I have been contemplating about writing this topic because others might have different perspective about it. It depends on each individual.. This is based on my experience and maybe some of you might learn from what I will be sharing.
It’s been two years since I became a full time homemaker. I should admit that this was my dream. Since my second child was born and I experienced staying at home for too long because of my sensitive pregnancy. I had thought several times of staying at home and be a full time mom for my children. The thought was always there but at the back of my mind, this dream was impossible. We were all in Singapore that time and it’s known to everyone how high the cost of living there and so being a full time homemaker there is not feasible. My husband was very much aware of my predicaments. My work was demanding, I was on that company for 8 years already and so people were expecting too much from me. I was working like I don’t have children, then when I arrived at home, I needed to unplug and be a mom. It was very difficult.. Until I had my anxiety attacks.
My dream of becoming a full time homemaker came true. My children and I moved here in the Philippines.. I used to have a maid in Singapore then all of a sudden, I was alone with my children. Maybe you will say, oh well, that is a “piece of cake” responsibility.. everyone can be a homemaker. Wait until I will share with you the things to consider before you decide to be a full time homemaker.
Financial Stability – When I was thinking of becoming a full time homemaker, I knew that the only possible way was for us to be here in the Philippines. My husband’s earnings would be enough if my children and I will be in the Philippines. I wouldn’t go back here if I know that our financial status is not that stable. We are financially independent from our parents and we just rely on what could have.
Readiness to Stop Earning – Speaking of financially independent, I was never dependent to my husband financially since we got married. It was a hard realization because I need to rely financially to my husband. First year was difficult, because I was on self-pity, though my husband is giving us more than we need but I knew how hard he worked and so I thought I don’t deserve to be receiving those. Then eventually because of the amount of work at home, I was thinking that what I was receiving was not enough. Acceptance is the key. This is a calling, for the love of the family. Now, I am very satisfied and I know my husband is also happy to be seeing his kids growing up well with me, their mother.
Readiness to do menial Tasks – Staying at home does not mean, you can sit anytime you want on the couch.. There are loads of work at home. Work that does not require laptop, more physical and never-ending. My first month at home was still exciting. I had lots of plans of how I would take of my children, how I will decorate the house, how I do my routine, etc. However, I did not know that it would be exhausting. I thought there was an end to what I was doing but the tasks are becoming more. It was under estimated, that the work is so easy, but I was not expecting that it would somehow be tiring.
Patience for Kids – One should be prepared on becoming a full time mother. I did a lot of researches and readings on how to manage toddlers and pre-teens. My husband is physically not here with us and so I practically absorb the responsibilities of being there for them. It was difficult at first, plus I decided to home school them, I was stressed also. However, I learnt on how to prioritize things at home and focus on what my children needs. I do have a “To-do-list” at home so that I could still manage everything. I am honest to my kids about how tired I am and so they knew that they should be mindful of the things that they should do. I always communicate with my kids, this is very essential in every relationship.

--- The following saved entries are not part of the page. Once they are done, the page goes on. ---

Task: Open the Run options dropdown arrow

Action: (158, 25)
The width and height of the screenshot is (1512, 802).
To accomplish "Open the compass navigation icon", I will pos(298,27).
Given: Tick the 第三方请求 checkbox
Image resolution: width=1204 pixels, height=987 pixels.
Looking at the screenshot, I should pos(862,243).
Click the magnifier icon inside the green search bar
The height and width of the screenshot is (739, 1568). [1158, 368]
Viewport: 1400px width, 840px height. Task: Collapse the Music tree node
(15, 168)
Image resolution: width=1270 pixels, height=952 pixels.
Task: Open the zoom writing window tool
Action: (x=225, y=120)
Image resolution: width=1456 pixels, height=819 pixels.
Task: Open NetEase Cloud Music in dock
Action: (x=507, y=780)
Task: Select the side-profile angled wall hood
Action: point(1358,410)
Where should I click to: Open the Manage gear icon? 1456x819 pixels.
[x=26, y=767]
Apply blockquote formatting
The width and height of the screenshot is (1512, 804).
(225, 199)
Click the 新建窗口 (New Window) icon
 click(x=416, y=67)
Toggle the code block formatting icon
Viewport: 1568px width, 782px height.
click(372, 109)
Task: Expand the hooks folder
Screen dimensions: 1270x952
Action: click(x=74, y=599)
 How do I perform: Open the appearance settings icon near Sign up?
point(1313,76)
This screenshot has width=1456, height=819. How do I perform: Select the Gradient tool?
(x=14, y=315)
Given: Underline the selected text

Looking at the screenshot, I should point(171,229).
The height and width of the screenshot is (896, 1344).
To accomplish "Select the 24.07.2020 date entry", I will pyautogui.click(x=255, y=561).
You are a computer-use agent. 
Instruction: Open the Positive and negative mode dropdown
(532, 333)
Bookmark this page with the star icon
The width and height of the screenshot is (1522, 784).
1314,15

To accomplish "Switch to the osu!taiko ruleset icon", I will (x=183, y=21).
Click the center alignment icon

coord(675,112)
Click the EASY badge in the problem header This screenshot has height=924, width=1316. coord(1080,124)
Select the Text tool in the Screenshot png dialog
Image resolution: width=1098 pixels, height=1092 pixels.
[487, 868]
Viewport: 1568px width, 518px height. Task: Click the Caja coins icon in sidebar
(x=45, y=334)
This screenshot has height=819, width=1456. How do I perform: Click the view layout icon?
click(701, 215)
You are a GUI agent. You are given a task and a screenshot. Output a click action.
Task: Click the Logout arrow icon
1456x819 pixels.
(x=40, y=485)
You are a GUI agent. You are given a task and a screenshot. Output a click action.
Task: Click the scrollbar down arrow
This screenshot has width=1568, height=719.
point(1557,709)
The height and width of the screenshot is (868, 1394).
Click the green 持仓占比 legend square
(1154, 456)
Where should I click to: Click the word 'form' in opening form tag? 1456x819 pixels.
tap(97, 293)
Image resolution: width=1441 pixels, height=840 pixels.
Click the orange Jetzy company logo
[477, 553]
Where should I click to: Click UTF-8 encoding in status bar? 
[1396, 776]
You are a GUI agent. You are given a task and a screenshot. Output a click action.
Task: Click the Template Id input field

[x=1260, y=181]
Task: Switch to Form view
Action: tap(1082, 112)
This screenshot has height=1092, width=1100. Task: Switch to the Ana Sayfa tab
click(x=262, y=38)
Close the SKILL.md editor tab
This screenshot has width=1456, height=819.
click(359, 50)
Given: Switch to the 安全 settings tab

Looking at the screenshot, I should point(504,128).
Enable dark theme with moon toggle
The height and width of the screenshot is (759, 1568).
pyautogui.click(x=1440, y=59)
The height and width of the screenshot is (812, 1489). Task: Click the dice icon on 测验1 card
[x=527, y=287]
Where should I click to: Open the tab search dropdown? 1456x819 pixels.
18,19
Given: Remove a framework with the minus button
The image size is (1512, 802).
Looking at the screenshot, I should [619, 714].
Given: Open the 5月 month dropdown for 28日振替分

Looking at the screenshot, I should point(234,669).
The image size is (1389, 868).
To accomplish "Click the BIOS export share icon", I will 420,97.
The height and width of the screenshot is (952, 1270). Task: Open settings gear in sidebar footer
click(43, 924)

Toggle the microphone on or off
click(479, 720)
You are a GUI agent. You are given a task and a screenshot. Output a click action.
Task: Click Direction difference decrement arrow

Accept few time for yourself – The responsibility of doing the house chores, taking care of kids, running errands is so enormous that finding time for yourself is challenging. At first, because it will be overwhelming, it is really difficult to find time for a tea break or a nap. But if everything is scheduled including the time for yourself, time for oneself could then be realized.
I have a friend who is in Singapore, telling me that she is really stressed at work and she is thinking of going back here in the Philippines to be a full time homemaker. I personally knew her financial struggles. Her family is literally depending on her. I cannot tell her to pursue what she wanted. I am not discouraging her but I was telling her my experiences. How much it would cost her to stay here in the Philippines.
Being here at home, taking of care of my children, decorating the house, is an ultimate blessing for me. I will be forever grateful to God that I am experiencing this. My prayers still is for my husband to be here with us permanently. This is something that we are praying and planning. By God’s grace, when we are ready, he will be with us.